Stephen Crane, "An Experiment in Misery" (1894) from Stephen Crane: Prose and Poetry:
When reading Crane, I like to imagine where the camera would go, largely because Crane has a naturalist/journalist's interest in externals and because his POV is often carefully placed in the world--either in the battle of Red Badge or in the streets of Maggie--but not of it. Like an Emersonian "transparent eyeball" (and yeah, there's totally a line to draw between the Transcendentalists and the Social Reformers), the Crane POV is presented as an unbiased absorber of the world; sometimes, it may dip into the mind or feelings of a character, but it never becomes stuck.
In this reading, "An Experiment in Misery" is somewhat interesting since it tells the story of a new tramp as he goes along. Isn't he in the world? Well, in this version he is, sort of. (There was actually originally a frame involving people possibly taking a turn faking as tramps, but that was removed; and it's been a long time since I read it, so I won't comment on that.) Even though this main person is supposed to be a tramp, he's suspiciously well-supplied with money and doesn't really know about tramp-life.

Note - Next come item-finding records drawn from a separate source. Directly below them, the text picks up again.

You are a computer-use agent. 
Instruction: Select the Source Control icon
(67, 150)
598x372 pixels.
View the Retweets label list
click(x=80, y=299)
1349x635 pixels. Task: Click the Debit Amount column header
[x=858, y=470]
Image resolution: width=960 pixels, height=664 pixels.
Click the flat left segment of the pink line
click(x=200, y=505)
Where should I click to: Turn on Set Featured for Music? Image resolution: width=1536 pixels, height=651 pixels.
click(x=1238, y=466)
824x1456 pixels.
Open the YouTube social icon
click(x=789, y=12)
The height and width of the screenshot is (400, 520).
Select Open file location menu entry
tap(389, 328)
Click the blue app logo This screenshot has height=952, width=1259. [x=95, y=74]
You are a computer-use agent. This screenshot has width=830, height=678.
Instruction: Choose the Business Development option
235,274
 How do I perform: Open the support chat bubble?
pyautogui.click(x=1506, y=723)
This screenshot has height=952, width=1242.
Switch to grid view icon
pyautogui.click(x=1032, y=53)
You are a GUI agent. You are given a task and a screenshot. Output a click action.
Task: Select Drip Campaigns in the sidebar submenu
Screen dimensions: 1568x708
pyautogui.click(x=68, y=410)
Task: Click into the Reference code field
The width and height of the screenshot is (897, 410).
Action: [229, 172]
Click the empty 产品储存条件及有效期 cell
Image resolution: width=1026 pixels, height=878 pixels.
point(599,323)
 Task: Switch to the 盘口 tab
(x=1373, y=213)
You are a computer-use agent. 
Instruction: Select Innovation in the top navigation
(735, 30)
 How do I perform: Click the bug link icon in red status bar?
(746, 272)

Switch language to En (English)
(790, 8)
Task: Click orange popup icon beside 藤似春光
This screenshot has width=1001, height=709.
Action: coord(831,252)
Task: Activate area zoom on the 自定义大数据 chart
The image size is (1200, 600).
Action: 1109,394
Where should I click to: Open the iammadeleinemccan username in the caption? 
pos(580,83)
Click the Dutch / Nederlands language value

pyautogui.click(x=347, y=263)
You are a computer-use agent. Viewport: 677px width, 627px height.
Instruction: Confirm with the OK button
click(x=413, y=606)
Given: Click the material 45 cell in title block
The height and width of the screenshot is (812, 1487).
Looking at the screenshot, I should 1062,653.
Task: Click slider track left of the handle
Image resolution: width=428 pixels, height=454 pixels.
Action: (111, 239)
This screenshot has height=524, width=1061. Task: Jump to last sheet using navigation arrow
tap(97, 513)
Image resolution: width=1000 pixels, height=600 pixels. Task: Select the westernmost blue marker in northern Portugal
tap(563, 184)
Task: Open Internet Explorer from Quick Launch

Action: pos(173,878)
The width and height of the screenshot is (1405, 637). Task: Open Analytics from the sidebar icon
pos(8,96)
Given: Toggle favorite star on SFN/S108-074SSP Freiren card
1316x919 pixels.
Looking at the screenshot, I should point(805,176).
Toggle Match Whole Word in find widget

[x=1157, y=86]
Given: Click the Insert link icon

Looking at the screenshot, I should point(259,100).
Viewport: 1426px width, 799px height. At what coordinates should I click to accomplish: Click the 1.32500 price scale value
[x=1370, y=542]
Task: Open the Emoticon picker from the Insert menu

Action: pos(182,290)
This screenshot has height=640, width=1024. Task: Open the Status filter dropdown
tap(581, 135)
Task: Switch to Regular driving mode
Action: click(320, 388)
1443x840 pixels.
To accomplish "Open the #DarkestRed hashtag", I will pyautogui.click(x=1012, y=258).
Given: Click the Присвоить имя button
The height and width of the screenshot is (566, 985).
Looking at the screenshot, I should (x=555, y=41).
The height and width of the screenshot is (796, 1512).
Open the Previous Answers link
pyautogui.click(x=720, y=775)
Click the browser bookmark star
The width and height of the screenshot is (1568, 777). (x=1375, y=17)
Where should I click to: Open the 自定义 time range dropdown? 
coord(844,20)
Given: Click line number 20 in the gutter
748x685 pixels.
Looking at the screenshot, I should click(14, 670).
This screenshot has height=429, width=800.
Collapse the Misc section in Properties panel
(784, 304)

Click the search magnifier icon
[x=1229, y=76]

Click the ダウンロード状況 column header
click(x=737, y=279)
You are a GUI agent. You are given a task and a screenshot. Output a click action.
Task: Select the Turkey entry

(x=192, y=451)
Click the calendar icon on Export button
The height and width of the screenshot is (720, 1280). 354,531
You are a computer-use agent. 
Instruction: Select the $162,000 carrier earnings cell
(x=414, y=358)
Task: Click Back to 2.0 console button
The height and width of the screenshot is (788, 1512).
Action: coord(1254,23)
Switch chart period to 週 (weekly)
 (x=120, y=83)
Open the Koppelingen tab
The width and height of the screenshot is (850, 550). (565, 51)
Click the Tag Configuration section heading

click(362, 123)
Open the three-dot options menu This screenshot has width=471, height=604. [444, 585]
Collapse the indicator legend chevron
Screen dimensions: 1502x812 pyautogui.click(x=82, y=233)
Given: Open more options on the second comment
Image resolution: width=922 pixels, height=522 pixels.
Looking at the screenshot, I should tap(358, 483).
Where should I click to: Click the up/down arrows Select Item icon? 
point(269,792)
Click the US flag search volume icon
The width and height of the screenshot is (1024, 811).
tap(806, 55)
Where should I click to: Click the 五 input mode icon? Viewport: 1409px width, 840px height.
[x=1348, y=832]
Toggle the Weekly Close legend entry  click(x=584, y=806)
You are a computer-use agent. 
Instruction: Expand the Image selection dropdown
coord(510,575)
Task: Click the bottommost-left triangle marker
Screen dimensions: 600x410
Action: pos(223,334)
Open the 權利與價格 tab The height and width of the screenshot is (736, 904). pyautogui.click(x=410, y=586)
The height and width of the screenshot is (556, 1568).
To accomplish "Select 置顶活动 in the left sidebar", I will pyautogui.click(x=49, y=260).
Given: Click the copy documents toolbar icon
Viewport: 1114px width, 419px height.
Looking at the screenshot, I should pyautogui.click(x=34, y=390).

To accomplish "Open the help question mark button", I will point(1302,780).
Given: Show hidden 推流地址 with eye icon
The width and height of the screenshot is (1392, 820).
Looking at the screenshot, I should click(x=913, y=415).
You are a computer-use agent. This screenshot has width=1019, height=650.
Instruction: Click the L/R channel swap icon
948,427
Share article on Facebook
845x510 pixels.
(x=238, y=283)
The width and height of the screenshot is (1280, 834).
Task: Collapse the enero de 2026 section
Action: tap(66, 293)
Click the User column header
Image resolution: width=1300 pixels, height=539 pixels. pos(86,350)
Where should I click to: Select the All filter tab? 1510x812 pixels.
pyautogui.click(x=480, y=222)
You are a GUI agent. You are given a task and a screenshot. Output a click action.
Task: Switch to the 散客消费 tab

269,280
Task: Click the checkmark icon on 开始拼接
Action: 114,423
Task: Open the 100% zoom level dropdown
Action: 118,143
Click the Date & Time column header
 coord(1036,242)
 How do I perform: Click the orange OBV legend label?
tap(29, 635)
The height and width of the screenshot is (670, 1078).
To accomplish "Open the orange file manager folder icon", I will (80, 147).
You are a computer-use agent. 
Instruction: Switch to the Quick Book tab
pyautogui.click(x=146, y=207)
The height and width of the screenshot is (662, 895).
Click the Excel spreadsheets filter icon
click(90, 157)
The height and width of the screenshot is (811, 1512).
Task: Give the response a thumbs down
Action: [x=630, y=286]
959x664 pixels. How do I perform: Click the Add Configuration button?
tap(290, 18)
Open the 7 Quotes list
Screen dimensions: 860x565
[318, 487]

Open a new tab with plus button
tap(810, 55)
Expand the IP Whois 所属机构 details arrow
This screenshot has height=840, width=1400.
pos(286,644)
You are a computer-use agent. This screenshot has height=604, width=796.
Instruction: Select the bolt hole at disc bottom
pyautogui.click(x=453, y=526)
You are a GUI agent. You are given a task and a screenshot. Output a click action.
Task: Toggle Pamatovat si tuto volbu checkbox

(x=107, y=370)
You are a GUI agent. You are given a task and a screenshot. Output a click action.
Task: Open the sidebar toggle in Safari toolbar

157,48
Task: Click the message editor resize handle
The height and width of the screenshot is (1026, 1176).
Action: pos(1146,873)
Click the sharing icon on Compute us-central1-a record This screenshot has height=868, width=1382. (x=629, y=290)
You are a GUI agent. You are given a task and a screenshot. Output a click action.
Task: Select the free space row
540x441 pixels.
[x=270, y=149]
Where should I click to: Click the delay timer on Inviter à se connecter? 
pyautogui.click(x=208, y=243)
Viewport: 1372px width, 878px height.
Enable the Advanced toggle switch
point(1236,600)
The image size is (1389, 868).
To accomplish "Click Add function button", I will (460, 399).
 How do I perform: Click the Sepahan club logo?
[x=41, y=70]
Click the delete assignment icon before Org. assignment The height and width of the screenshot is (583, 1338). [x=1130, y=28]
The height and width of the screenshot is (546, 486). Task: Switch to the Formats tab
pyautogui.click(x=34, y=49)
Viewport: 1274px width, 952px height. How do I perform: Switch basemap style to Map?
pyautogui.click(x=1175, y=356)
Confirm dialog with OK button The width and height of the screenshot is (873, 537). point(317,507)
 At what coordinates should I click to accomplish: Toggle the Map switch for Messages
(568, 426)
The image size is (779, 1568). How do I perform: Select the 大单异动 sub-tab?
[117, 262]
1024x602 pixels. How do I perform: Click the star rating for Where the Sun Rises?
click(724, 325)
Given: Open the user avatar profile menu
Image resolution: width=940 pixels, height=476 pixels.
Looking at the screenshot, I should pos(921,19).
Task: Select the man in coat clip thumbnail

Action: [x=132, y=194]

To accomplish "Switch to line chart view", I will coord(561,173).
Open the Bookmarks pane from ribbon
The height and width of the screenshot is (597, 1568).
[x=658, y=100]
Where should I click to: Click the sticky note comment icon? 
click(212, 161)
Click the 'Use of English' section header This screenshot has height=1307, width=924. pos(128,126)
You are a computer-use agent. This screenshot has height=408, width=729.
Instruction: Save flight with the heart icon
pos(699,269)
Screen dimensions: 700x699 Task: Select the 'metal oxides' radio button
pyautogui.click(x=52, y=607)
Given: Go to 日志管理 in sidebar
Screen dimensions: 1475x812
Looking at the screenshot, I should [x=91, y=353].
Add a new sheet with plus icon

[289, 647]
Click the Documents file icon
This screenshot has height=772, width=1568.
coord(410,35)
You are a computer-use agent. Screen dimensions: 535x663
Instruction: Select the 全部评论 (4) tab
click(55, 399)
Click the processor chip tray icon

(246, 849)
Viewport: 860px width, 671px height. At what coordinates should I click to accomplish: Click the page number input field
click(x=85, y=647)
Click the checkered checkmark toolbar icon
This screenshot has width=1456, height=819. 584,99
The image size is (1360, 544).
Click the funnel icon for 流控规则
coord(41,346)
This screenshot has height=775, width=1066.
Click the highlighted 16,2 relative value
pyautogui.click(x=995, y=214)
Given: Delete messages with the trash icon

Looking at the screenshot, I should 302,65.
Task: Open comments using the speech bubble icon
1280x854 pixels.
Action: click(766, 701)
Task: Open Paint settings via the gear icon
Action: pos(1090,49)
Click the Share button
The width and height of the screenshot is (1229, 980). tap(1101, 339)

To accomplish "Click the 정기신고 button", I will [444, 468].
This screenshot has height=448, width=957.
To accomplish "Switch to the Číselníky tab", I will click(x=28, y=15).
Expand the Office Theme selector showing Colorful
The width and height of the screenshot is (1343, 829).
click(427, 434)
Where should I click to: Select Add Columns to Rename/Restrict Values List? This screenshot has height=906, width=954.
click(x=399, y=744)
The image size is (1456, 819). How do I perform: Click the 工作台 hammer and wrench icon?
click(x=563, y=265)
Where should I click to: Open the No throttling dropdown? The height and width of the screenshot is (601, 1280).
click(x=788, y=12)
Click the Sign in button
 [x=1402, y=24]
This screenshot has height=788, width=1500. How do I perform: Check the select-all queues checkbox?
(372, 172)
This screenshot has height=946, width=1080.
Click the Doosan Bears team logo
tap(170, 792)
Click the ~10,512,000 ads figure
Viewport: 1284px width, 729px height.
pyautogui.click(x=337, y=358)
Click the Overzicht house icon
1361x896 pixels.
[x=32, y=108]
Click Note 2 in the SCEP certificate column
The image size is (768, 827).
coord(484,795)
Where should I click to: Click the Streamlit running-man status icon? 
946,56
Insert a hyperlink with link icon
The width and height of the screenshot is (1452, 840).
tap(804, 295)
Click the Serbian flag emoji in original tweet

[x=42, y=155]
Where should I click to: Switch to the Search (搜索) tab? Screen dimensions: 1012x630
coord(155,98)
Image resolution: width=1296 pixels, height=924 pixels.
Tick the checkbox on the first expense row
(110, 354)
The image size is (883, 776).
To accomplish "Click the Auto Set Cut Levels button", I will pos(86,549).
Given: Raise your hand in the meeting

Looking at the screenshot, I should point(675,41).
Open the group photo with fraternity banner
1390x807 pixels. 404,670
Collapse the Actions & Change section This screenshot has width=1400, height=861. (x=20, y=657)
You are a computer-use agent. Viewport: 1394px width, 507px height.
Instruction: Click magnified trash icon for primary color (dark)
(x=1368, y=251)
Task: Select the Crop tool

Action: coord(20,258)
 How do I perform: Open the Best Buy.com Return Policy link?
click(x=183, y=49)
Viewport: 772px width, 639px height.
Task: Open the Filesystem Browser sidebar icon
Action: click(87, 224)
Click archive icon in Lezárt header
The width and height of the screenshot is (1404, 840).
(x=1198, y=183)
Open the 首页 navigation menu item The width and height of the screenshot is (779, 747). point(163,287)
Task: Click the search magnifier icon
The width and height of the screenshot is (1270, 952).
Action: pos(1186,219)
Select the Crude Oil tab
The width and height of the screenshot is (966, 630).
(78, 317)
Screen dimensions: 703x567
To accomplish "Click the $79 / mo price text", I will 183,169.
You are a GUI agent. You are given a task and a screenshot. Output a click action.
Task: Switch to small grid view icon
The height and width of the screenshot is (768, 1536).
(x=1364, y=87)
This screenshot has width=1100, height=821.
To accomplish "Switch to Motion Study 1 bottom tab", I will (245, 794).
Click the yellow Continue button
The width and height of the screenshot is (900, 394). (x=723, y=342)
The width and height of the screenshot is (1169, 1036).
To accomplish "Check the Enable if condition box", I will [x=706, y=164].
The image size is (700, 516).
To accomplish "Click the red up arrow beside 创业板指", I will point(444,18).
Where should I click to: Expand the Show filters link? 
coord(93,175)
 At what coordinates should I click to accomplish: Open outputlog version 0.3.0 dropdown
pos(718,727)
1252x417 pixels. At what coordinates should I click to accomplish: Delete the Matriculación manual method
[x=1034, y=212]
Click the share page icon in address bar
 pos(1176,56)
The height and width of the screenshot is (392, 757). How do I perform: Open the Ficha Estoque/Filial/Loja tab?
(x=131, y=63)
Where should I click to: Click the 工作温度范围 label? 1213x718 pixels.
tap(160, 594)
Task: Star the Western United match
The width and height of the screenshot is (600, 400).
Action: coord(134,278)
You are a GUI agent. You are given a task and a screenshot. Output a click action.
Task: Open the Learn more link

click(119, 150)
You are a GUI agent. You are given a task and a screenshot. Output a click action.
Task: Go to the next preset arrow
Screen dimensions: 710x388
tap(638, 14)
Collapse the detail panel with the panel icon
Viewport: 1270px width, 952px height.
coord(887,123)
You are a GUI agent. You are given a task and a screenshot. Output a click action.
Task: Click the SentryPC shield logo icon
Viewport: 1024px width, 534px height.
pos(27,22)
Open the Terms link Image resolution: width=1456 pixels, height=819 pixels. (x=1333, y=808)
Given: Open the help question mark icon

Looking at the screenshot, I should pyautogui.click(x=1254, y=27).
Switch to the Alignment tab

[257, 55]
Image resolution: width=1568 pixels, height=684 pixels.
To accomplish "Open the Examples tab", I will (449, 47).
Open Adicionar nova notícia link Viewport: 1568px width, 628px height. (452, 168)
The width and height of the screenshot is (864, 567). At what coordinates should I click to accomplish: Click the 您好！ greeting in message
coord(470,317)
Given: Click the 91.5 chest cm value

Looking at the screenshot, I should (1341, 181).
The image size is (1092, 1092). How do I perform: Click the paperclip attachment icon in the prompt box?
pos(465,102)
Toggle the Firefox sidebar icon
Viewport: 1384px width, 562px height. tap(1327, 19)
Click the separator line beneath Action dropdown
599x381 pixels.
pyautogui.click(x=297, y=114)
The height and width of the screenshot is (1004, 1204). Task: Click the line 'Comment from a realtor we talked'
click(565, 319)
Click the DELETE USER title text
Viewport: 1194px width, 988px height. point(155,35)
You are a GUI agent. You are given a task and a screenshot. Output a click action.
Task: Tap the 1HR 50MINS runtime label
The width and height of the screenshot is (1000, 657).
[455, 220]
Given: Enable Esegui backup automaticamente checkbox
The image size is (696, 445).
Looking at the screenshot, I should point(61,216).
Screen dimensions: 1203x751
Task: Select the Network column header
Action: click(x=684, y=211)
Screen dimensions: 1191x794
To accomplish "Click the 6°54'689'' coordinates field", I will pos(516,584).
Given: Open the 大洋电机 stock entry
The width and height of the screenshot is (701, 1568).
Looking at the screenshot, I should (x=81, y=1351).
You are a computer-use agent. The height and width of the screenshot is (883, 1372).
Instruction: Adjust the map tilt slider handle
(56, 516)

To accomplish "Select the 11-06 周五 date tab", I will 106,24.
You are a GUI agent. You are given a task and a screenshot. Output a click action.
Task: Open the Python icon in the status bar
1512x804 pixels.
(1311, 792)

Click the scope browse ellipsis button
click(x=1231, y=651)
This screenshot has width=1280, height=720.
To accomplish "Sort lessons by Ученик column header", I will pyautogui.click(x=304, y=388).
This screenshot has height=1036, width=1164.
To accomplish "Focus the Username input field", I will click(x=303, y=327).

The rest of the story is pretty standard for Crane: we hear about what this main character--"the youth"--sees and hears as he goes to find a flophouse and a cheap restaurant. When he meets and befriends a person who looks like an assassin, that guy is marked as "assassin" for the rest of the story. There's really no psychologizing and barely any thoughts; the only time we get any internals is when the assassin talks some about his history and his thoughts about the different parts of the country.